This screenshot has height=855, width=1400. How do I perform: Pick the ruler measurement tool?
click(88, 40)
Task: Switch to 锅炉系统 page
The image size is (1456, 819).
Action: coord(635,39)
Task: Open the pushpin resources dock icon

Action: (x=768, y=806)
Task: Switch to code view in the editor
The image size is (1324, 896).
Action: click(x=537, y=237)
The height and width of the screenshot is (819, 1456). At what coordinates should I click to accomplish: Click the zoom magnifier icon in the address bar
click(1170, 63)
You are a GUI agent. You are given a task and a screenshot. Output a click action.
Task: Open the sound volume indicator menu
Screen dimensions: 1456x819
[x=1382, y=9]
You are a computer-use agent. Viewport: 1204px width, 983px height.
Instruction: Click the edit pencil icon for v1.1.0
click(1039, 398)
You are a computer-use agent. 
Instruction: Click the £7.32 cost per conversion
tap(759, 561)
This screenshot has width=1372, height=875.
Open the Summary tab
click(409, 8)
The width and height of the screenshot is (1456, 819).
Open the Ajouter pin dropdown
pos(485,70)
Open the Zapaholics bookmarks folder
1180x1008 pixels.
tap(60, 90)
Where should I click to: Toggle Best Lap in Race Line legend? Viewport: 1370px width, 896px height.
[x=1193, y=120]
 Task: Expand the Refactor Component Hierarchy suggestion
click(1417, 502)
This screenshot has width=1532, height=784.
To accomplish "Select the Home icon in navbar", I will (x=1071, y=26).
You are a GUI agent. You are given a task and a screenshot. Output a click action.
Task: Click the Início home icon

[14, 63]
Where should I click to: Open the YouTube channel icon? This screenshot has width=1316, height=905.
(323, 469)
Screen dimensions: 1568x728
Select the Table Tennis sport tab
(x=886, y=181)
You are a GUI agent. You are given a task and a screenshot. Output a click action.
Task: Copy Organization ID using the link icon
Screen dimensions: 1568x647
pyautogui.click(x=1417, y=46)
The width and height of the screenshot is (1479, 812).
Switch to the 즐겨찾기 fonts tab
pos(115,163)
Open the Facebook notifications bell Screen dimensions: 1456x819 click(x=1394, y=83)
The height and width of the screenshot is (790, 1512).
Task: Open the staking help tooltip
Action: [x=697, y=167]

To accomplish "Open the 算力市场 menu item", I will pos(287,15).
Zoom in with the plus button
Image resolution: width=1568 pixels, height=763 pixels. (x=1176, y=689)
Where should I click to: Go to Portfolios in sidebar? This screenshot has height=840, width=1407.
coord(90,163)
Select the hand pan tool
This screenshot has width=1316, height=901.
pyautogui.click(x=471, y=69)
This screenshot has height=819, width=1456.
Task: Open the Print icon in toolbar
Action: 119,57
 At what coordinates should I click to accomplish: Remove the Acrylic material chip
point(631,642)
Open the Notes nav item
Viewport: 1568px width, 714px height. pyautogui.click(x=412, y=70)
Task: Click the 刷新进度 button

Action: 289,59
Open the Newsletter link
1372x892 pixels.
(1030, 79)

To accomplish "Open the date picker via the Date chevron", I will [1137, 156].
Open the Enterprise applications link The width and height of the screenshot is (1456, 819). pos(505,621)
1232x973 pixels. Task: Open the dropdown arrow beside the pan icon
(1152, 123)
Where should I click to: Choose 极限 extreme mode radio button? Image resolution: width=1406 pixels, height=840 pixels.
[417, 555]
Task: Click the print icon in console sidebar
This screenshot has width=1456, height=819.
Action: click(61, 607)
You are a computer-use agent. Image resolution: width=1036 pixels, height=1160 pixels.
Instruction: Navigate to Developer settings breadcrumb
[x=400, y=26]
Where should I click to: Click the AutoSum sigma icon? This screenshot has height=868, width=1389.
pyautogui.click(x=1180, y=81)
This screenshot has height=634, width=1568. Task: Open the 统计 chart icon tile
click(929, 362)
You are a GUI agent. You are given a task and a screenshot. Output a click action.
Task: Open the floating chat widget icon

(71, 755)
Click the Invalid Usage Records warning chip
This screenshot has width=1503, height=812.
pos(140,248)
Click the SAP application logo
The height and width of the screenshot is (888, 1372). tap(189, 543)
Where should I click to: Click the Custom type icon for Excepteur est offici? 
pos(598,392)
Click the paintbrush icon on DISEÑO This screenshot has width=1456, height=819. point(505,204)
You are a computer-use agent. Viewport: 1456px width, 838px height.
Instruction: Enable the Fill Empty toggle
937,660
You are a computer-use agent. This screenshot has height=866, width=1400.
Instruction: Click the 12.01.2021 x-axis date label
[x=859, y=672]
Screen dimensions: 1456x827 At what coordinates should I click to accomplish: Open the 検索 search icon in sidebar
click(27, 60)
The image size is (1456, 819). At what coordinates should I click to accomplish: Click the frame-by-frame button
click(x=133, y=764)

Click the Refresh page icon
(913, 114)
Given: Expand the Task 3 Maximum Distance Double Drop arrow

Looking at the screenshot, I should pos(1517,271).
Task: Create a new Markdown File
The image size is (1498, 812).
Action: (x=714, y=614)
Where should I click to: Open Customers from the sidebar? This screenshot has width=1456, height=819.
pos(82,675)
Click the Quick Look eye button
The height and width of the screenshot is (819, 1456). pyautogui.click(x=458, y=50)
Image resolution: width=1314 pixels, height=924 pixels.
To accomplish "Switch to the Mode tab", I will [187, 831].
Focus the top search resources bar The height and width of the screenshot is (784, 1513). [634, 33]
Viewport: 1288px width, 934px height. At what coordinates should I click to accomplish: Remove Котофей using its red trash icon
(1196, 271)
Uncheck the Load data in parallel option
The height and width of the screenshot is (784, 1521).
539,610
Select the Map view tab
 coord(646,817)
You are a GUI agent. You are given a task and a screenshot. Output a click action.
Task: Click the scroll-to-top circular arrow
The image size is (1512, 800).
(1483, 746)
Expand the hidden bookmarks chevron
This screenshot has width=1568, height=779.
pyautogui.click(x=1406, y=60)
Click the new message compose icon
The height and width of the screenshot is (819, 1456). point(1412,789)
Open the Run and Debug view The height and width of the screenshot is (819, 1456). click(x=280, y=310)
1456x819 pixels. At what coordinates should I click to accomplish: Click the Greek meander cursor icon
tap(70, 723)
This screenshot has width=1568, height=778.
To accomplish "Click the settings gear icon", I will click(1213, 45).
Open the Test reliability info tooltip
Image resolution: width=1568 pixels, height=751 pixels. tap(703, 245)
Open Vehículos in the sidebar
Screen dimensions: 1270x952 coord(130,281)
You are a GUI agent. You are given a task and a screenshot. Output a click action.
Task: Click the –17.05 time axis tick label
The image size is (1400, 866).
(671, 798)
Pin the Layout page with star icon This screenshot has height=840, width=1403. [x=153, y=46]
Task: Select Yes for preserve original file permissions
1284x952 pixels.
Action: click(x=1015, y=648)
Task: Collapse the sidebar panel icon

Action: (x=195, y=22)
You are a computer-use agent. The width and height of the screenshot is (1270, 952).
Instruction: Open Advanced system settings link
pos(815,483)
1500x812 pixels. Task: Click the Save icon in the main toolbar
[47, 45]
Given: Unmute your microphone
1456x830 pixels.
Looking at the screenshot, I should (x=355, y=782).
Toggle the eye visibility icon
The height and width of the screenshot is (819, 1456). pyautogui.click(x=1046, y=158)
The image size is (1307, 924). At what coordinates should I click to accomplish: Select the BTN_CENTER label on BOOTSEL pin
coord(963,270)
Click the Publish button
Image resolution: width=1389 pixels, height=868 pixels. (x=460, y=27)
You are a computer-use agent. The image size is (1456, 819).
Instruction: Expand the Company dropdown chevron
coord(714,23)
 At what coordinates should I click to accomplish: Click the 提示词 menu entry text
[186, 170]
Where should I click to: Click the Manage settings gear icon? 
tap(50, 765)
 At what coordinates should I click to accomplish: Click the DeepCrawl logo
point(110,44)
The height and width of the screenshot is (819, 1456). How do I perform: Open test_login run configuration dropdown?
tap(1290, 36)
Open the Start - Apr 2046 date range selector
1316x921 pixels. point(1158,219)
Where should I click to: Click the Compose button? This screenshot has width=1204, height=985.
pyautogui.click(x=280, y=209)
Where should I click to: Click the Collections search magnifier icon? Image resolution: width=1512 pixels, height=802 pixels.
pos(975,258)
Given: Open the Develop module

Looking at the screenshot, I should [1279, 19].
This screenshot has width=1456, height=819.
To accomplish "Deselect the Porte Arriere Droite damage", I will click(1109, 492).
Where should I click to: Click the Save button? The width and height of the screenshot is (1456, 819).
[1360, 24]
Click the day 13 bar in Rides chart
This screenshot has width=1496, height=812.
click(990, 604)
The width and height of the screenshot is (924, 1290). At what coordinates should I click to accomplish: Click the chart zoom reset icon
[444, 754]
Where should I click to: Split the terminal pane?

--*--

--- Assignment ---
Only one span of lines is wanted: the line with "the DeepCrawl logo" and every line after it to the end of the entries, output exactly.

--- Answer below ---
 At what coordinates should I click to accomplish: Click the DeepCrawl logo
point(110,44)
The height and width of the screenshot is (819, 1456). How do I perform: Open test_login run configuration dropdown?
tap(1290, 36)
Open the Start - Apr 2046 date range selector
1316x921 pixels. point(1158,219)
Where should I click to: Click the Compose button? This screenshot has width=1204, height=985.
pyautogui.click(x=280, y=209)
Where should I click to: Click the Collections search magnifier icon? Image resolution: width=1512 pixels, height=802 pixels.
pos(975,258)
Given: Open the Develop module

Looking at the screenshot, I should [1279, 19].
This screenshot has width=1456, height=819.
To accomplish "Deselect the Porte Arriere Droite damage", I will click(1109, 492).
Where should I click to: Click the Save button? The width and height of the screenshot is (1456, 819).
[1360, 24]
Click the day 13 bar in Rides chart
This screenshot has width=1496, height=812.
click(990, 604)
The width and height of the screenshot is (924, 1290). At what coordinates should I click to accomplish: Click the chart zoom reset icon
[444, 754]
Where should I click to: Split the terminal pane?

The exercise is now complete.